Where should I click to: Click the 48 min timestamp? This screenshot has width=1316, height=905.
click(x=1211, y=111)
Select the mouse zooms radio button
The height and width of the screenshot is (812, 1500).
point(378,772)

== == ==

*What this task involves*
Please print the material again in full, exactly as it is.

*Response to the task*
Where should I click to: Click the 48 min timestamp? This screenshot has width=1316, height=905.
click(x=1211, y=111)
Select the mouse zooms radio button
The height and width of the screenshot is (812, 1500).
point(378,772)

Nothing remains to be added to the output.